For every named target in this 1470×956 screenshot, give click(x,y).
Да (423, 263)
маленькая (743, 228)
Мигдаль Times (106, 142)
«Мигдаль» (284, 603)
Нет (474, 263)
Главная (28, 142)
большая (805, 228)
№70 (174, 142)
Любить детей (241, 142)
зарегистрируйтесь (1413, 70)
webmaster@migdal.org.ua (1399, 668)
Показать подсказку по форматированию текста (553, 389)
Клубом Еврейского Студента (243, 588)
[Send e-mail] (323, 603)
····················
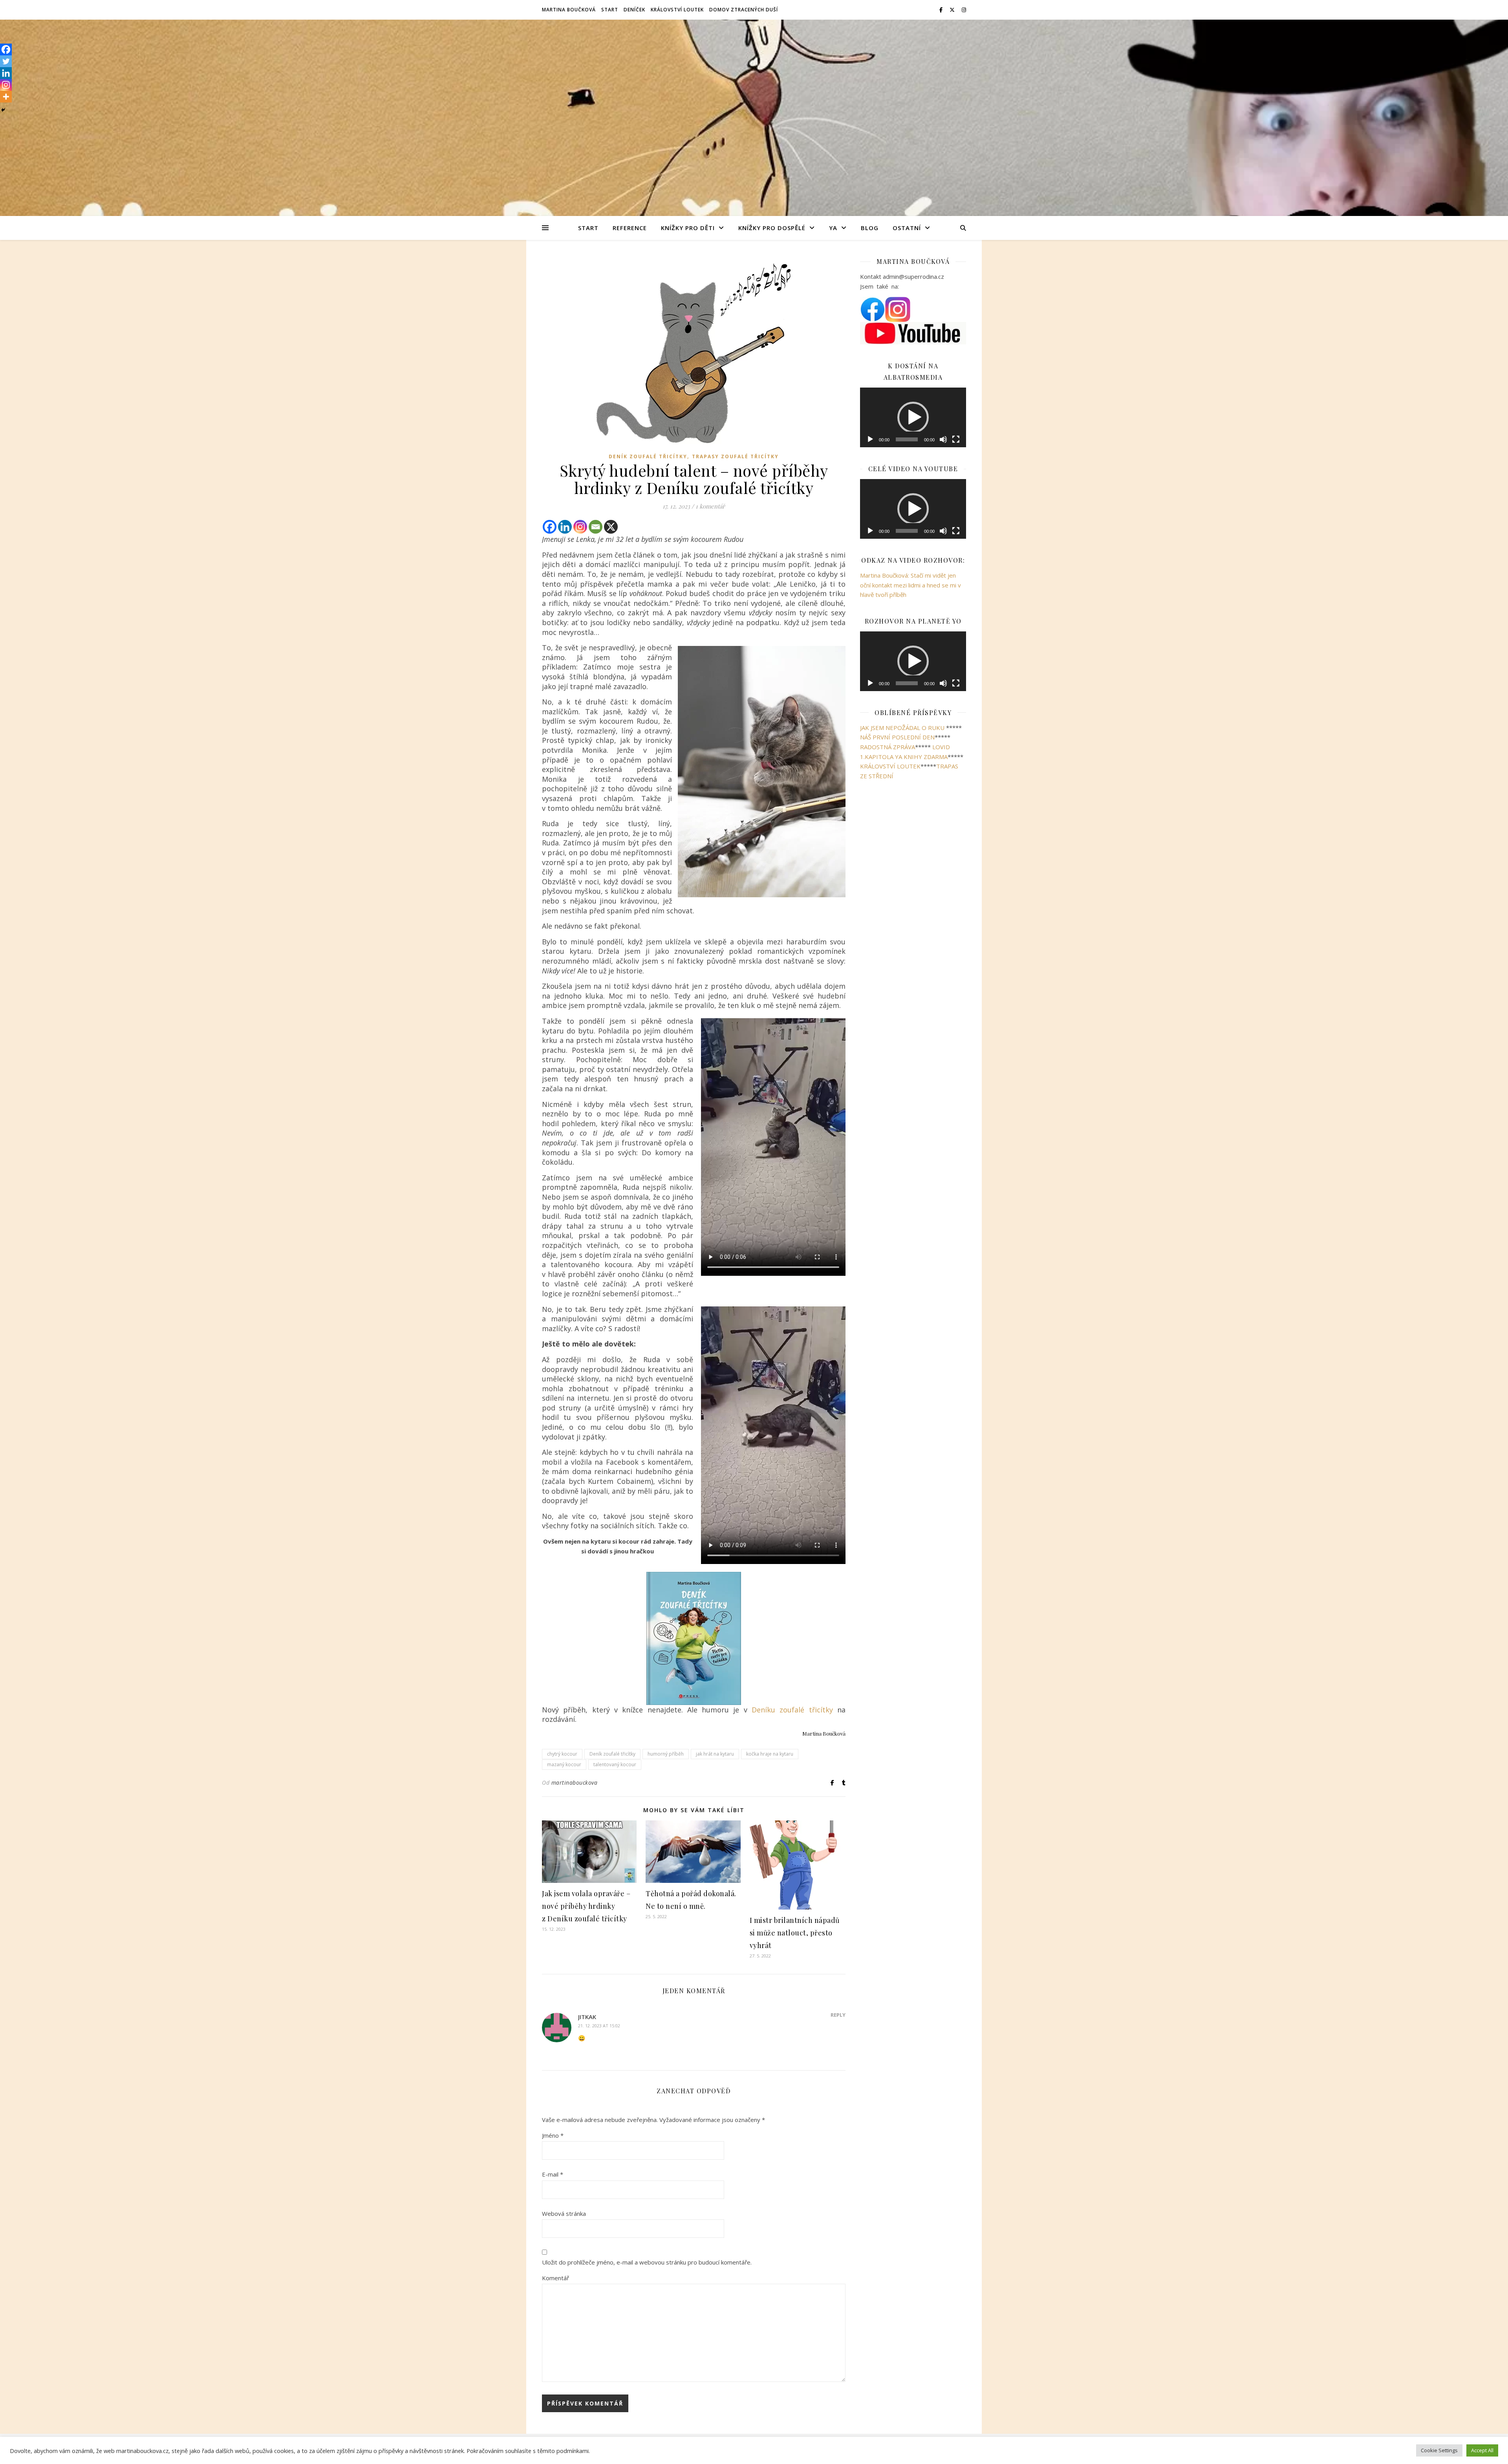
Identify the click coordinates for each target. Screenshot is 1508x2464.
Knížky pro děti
····················
> **Directions for this task**
Beginning with the line that has "For every named" and ending with the line that has "зарегистрируйтесь (1413, 70)", set down the lines above exactly and include no others.

> **Result**
For every named target in this 1470×956 screenshot, give click(x,y).
Да (423, 263)
маленькая (743, 228)
Мигдаль Times (106, 142)
«Мигдаль» (284, 603)
Нет (474, 263)
Главная (28, 142)
большая (805, 228)
№70 (174, 142)
Любить детей (241, 142)
зарегистрируйтесь (1413, 70)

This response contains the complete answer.